All these points have merit. One of the side-effects of the collapse of Communism in the former Soviet Union has been to make virtually all developing countries realise that if they followed Soviet-style economic policies they were backing the wrong horse. A wave of market-related reforms - ending subsidies, reducing foreign exchange controls, privatising state monopolies, for example - had already begun, but since the late 1980s it has swept the developing world. Privatisation is seen as particularly helpful in that it not only increases the efficiency of the operations concerned, but also creates investment vehicles that attract foreign capital.
This leads to the second point, the growth of private sector finance. Private sector funds bring with them much more than the money. While the benefit of portfolio investment is largely in cutting the cost of funds, foreign direct investment also brings technology and help in developing export markets. Foreign direct investment has risen fourfold since the mid- 1980s and is now the dominant form of capital flow to the developing world.
Third, just avoiding the sort of economic disasters that struck Latin America and Eastern Europe would be enormously helpful to the world economy. The reform process in Latin America seems reasonably secure, in as far as one can generalise about half a continent, and the World Bank praises the reforms in Argentina, Mexico and Chile.
Meanwhile, the retreat in Eastern Europe ought to be nearing its end and the baseline forecast of the World Bank suggests that by the second half of this decade these countries ought to be running at 4 to 5 per cent annual growth. But, quite properly, it does acknowledge that the risks are particularly high when forecasting economic progress in these countries, for the reform process might easily be derailed by social or political tensions.
What might go wrong? The more gloomy outlook of the bank is based on the effects of slower-than-expected growth in the three main industrial economies, the US, Japan and Germany. This would cut imports from the developing world, reduce commodity prices (and stop a projected rise in the oil price after 1995) and be associated with higher real interest rates.
That is all perfectly plausible, and would make it very much more difficult for the developing countries to make progress. But what the World Bank does not really consider is the possibility that the lessons of the 1980s in the developing world might not be as securely learnt as it believes.
To a large extent the fate of the developing world is in its own hands. East Asia has continued to grow throughout this recession despite the slowdown in its main export markets. Large parts of Africa would have become poorer whatever the rest of the world did.
The great puzzle is surely this: why do some parts of the developing world manage to achieve sustainable growth, making the leap from developing country status to the income levels of the middling-rich industrial world in little more than one generation, while other parts of the world achieve nothing?
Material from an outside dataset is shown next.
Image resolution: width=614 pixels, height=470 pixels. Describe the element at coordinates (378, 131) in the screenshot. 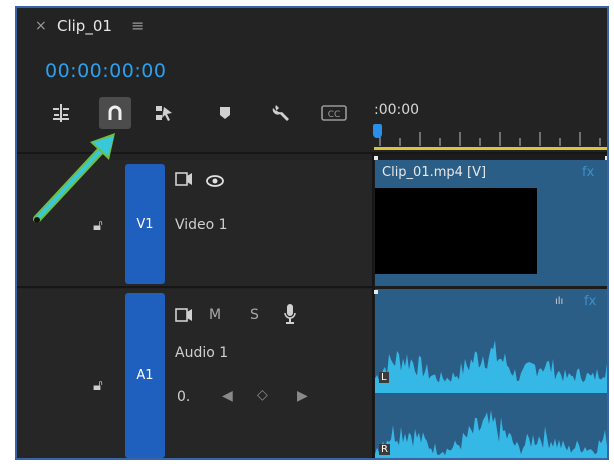

I see `playhead-handle` at that location.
The report points out that the total GDP of the Chinese economic area (China, Taiwan, Hong Kong) will be larger than that of both Germany and Japan by 2002 and will be approaching the size of the US. If this proves right there are profound implications for the whole development process, for China's growth owes nothing to the official development institutions. There are also profound implications for world politics - but that is another story.
*Global Economic Prospects and the Developing Countries 1993, World Bank, Washington DC.